Spaghetti on the head and sliding down the face? Hell, why not! I loved the ridiculousness of the toddler years! I also think, as an un-diagnosed Aspie, I really got into the "Why?" stage. "Why can't I go out to play in a nappy and a pair of wellies?", "Actually, small enquirer, why not indeed?" (Yeah, i may have embellished the words a bit but you get my meaning.) I truly believe my children taught me at least as much as I ever taught them and definitely helped me to loosen up a LOT over the years. (You CANNOT keep up a facade / mask with your toddler with you!!!)
I've even discussed the whole thing about relationships being, basically, mutually beneficial exchanges with my partner (who isn't ASD) and he doesn't appear to think it's cold. Obviously he knows I care about him too but I don't think "I'm a horrible cow." or "I'm a ***" because I'm able to be honest about it. If others think that, that's their problem. Anyway, I read somewhere that ALL strong women are labelled 'bitches' by inadequate men and jealous women so I think I'm fine with that label too :-) and I can certainly identify with the Meredith Brooks song '***', especially the line "and I do not feel ashamed!".
As for gossip, I agree with everything you both said about that but have to add that I'd be terrible at it even if I did want to join in because I have a very poor memory! (especially with things that don't interest me)
Really NAS? The name of a female dog is unacceptable? Is this an adult chat forum or a childcare facility?
(To Endymion. I Post this, assuming that you are still "new", here. I am not completely following this Thread, sorry, yet I spotted your own last Post. There is a thing, here, which is called an "Automatic Censor", which causes certain words to show up as *** or similar. If you wish to continue, try doing as you did, there, or leaving SPACES inbetween letters, like this:
"***" = B i t c h, "***" = Q u e e r, "Tit" = T i t, *** = B a s t a r d...
In common vernacular, some of these words are used as terms of "abuse" and so that is why they are "automatically" censored, regardless of context.)
Thank you and always welcome your contribution...
life can be an =***! X
A r s e
(Even before I can exit the page, I see two replies from "Talented Mute...?! I did not mean to change the subject, and so I am leaving this Thread now.)
it's shame really that computers are not advanced enough to understand context, I mean as forward as we think technology is, it really isn't at all is it . . . and the human mind is by far more complex.

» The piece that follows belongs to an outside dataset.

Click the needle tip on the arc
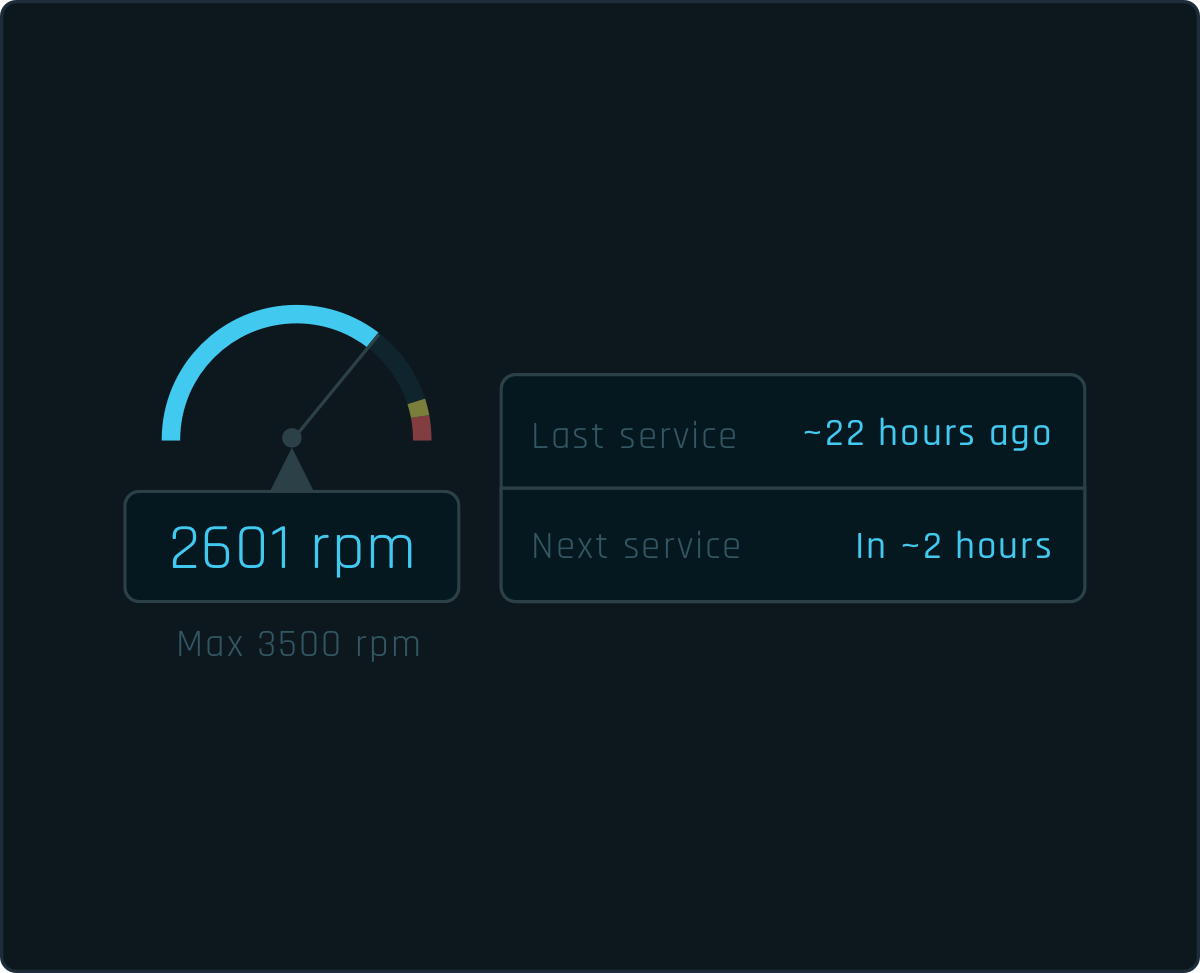The height and width of the screenshot is (973, 1200). (373, 340)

When attempts are made at replicating some of the things that the human mind/body is capable of with technology these are really quite awkward, backwards and clumsy still.

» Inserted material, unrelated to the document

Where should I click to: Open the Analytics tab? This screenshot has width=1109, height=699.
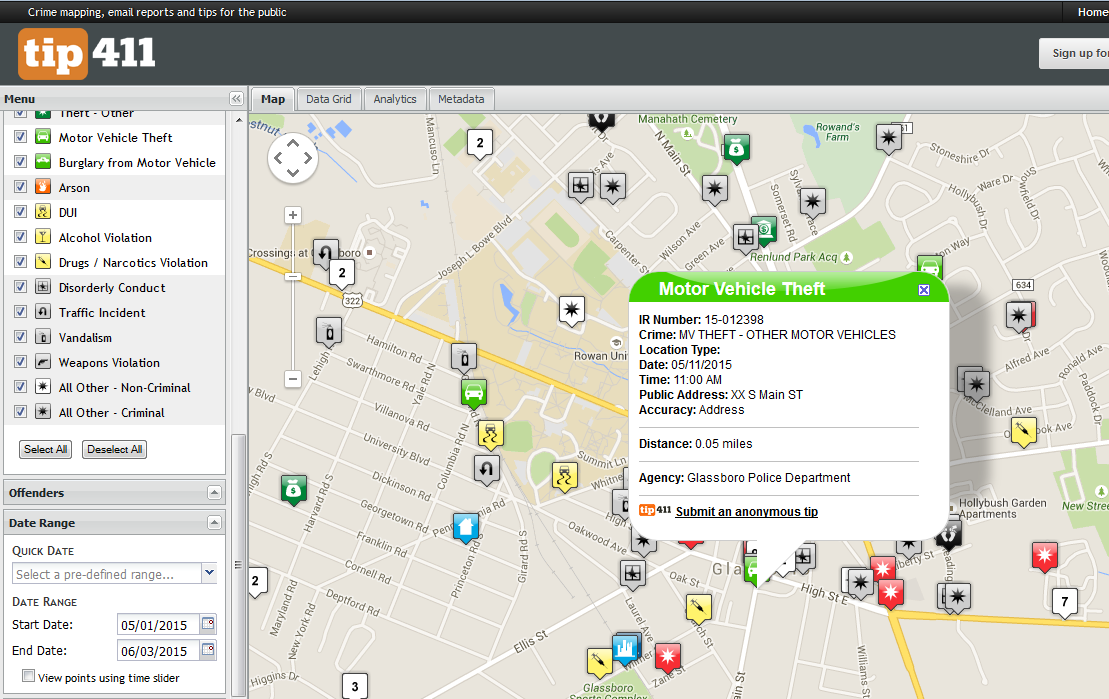(394, 99)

You know, I was thinking about that recently with regards to AI. All attempts at AI eventually come up against that barrier - the logical processes that govern it cannot quite master all of the subtleties of everyday human interactions such as sarcasm and idioms.
Apparently 'Care Bots' can be taught, by logical processes, to show compassion and express sympathy but because of their failure to actually empathise (de-code and actually FEEL the other person's emotion accurately) they can sometimes appear cold or as if they're deliberately being rude or uncaring.
Although many of these 'robots' can execute small-talk, apparently they can 'fail' on occasion to carry it off smoothly because of their occasional literal answers to rhetorical questions.
Sound familiar to anyone?
I wonder if any AI researchers have tried to link their work to that of scientists studying ASD?
There’s a fair chance the AI programmers were ASD.... lol.... they’re clever sods!